Exercise
Please restate each entry word for word and leave the pictures out.

Input records
-----

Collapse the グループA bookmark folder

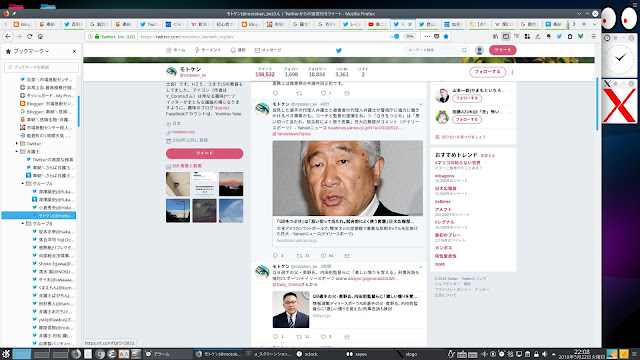point(23,184)
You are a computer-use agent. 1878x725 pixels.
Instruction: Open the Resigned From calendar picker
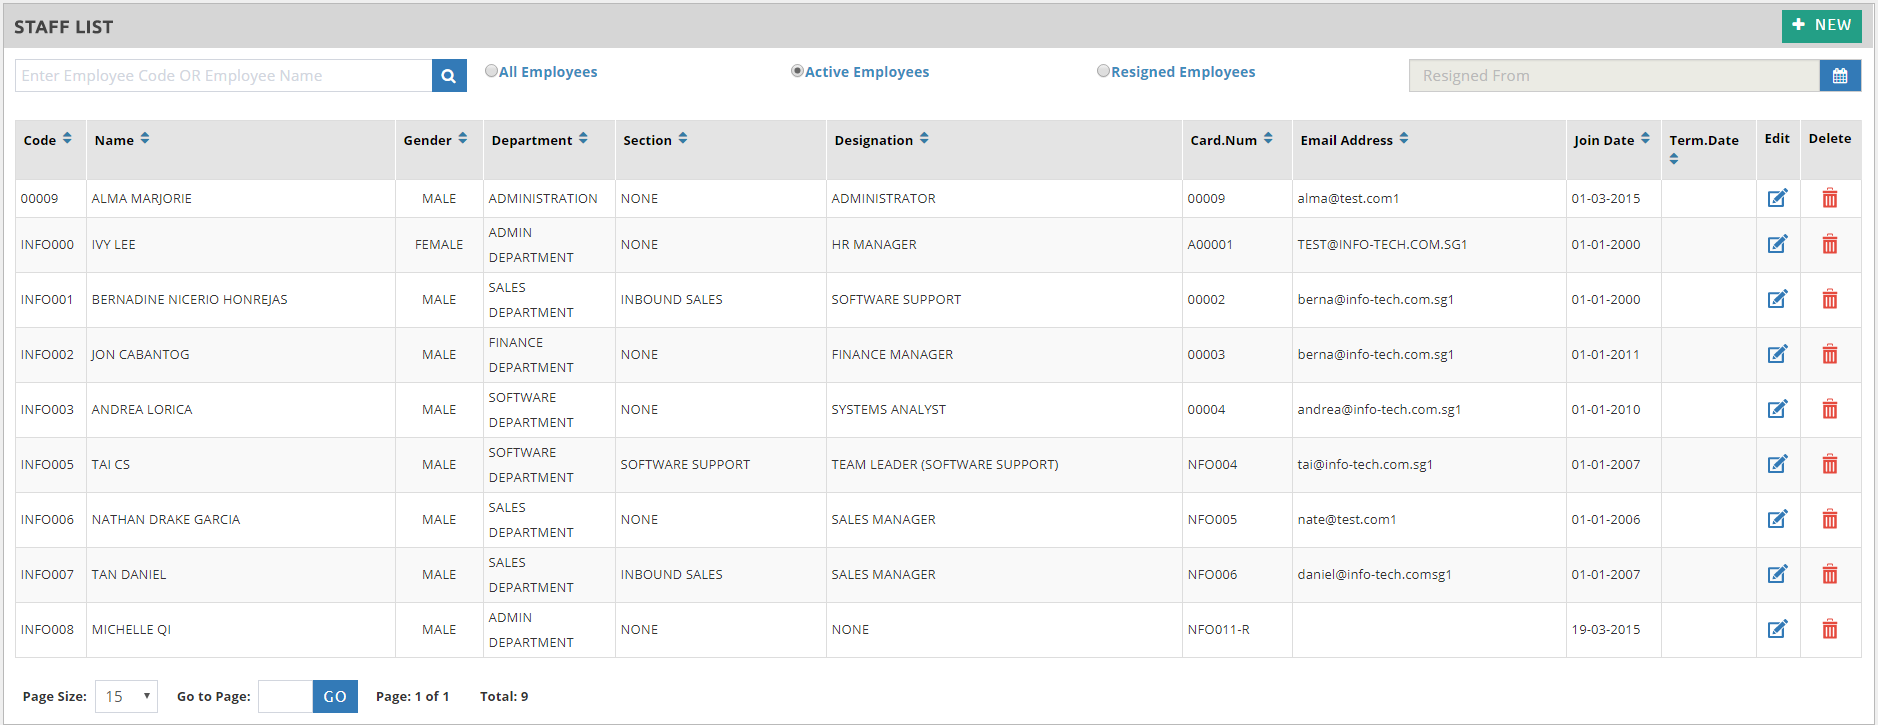(x=1839, y=76)
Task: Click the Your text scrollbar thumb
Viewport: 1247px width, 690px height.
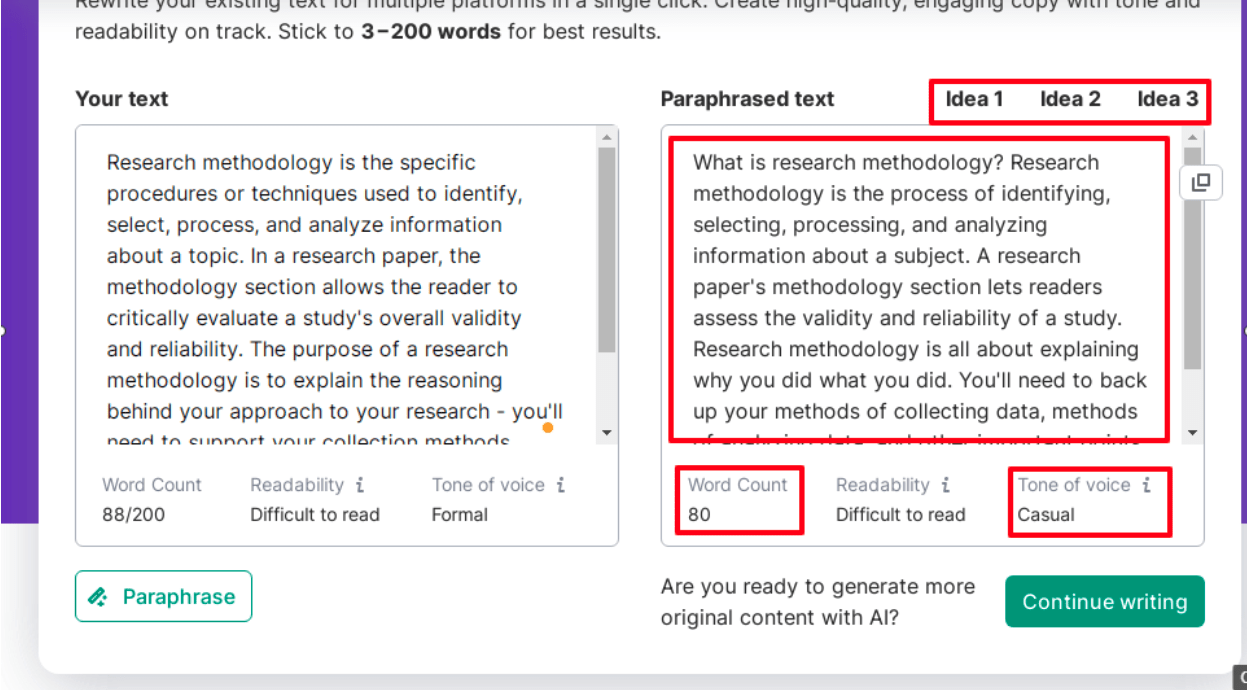Action: [x=607, y=250]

-----

Output for this task
Collapse the グループA bookmark folder

point(23,184)
You are a computer-use agent. 1878x725 pixels.
Instruction: Open the Resigned From calendar picker
(x=1839, y=76)
Task: Click the Your text scrollbar thumb
Viewport: 1247px width, 690px height.
Action: [x=607, y=250]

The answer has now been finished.